## PASSAGE FOR REVIEW:
--- START ---

Tuesday 19th of March 2024 Sahafi.jo | Ammanxchange.com
  • Last Update
    16-Mar-2018

Iran Deal Signatories Meet as Trump Deadline Looms

 

AFP

 

Iran was expected Friday to resist US pressure to toughen the 2015 nuclear deal as time runs out to meet President Donald Trump's ultimatum to fix the accord by May 12.
 
Trump has said that if the deal between Iran and six big powers, which curtailed Iran's nuclear programme in exchange for sanctions relief, is not "improved" by then, he will withdraw.
 
In particular Trump says that the "terrible" agreement does not address Iran's ballistic missile programme or Tehran's activities in the Middle East.
 
In addition, parts of the agreement are due to start expiring in the mid-2020s.
 
Iran, which according to the UN atomic watchdog has been abiding by the deal since it came into force in January 2016, has ruled out any changes to the agreement.

--- END ---

## TASKS FOR THIS EXERCISE:
• A. Set down the part of the Iran deal article that begins with the words "Tuesday 19th of" and ends after the words "accord by May 12.".
• B. Take the Iran deal article further, picking up after its last sentence.

[Records taken from a collection]
--- START ---

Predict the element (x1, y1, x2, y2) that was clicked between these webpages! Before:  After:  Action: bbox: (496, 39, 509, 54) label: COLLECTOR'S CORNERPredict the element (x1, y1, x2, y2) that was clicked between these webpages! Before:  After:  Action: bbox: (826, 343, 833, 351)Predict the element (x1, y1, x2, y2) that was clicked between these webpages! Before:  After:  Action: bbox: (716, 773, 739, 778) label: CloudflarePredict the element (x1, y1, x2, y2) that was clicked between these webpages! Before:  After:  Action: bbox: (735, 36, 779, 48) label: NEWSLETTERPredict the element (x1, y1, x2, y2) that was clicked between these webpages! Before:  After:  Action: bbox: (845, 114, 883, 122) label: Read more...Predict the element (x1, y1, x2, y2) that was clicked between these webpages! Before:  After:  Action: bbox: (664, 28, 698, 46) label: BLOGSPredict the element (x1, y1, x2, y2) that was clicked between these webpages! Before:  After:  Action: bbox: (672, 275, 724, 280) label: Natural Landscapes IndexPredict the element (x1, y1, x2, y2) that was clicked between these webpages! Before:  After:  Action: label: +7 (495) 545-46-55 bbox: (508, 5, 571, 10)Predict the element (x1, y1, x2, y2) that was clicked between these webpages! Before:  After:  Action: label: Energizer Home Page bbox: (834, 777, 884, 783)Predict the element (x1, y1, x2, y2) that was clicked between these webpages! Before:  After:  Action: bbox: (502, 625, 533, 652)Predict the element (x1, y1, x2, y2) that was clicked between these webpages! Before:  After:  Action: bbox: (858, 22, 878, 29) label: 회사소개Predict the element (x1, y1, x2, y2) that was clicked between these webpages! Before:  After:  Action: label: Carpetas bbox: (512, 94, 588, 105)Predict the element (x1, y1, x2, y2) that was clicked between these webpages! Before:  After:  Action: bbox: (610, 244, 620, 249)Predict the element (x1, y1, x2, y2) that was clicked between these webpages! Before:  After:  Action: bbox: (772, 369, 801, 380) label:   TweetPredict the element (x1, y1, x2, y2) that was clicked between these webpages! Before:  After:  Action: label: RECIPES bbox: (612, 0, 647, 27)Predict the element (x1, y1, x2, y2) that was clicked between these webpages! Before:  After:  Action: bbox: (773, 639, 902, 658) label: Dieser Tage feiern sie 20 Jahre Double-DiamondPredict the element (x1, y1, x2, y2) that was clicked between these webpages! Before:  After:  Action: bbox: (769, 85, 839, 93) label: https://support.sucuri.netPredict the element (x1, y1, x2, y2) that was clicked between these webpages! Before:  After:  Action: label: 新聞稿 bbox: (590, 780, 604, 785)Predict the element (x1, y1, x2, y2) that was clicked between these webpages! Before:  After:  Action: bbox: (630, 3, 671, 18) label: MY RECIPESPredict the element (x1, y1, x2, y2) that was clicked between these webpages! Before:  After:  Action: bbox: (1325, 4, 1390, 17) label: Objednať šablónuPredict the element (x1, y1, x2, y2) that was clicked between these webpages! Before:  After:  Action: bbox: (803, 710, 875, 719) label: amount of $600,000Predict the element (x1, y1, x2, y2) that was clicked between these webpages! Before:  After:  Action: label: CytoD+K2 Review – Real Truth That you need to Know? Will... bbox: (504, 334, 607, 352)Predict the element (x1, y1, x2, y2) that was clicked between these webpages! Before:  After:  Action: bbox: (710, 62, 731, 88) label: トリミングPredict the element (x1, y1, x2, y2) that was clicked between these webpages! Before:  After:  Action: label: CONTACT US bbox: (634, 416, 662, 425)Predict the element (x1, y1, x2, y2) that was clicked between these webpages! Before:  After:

--- END ---

## SET OF ANSWERS:
• A.
Tuesday 19th of March 2024 Sahafi.jo | Ammanxchange.com
  • Last Update
    16-Mar-2018

Iran Deal Signatories Meet as Trump Deadline Looms

 

AFP

 

Iran was expected Friday to resist US pressure to toughen the 2015 nuclear deal as time runs out to meet President Donald Trump's ultimatum to fix the accord by May 12.

• B.
The talks in Vienna on Friday, a regular review of the accord, involved Iran, senior US official Brian Hook and representatives of Russia, China, France, Britain and Germany.
 
According to US officials, Hook was in Berlin on Thursday to meet British, French and German counterparts to try and agree a common line.
 
The European parties to the agreement are desperate to save it and have been scrambling to find ways to persuade Trump not to rip it up.
 
"We share all the concerns with the missiles, with the regional destabilisation, with the support to terrorism, with the malign activities of Iran," one European diplomat said.
 
"We are ready to take steps to address these concerns."
 
But he added: "We need to make sure that we don't throw out the baby with the bath water, so we keep the nuclear agreement and we act on the rest in parallel... Disregarding the JCPOA (the deal) would put us in the worst place to address the other concerns."
 
Trump's decision this week to replace Rex Tillerson with Mike Pompeo as secretary of state has been widely seen as another bad omen for the agreement.
 
Tillerson and his erstwhile cabinet ally Defence Secretary Jim Mattis had urged Trump to listen to the Europeans to preserve the agreement.
 
Pompeo, head of the Central Intelligence Agency, is known to take a much harder line.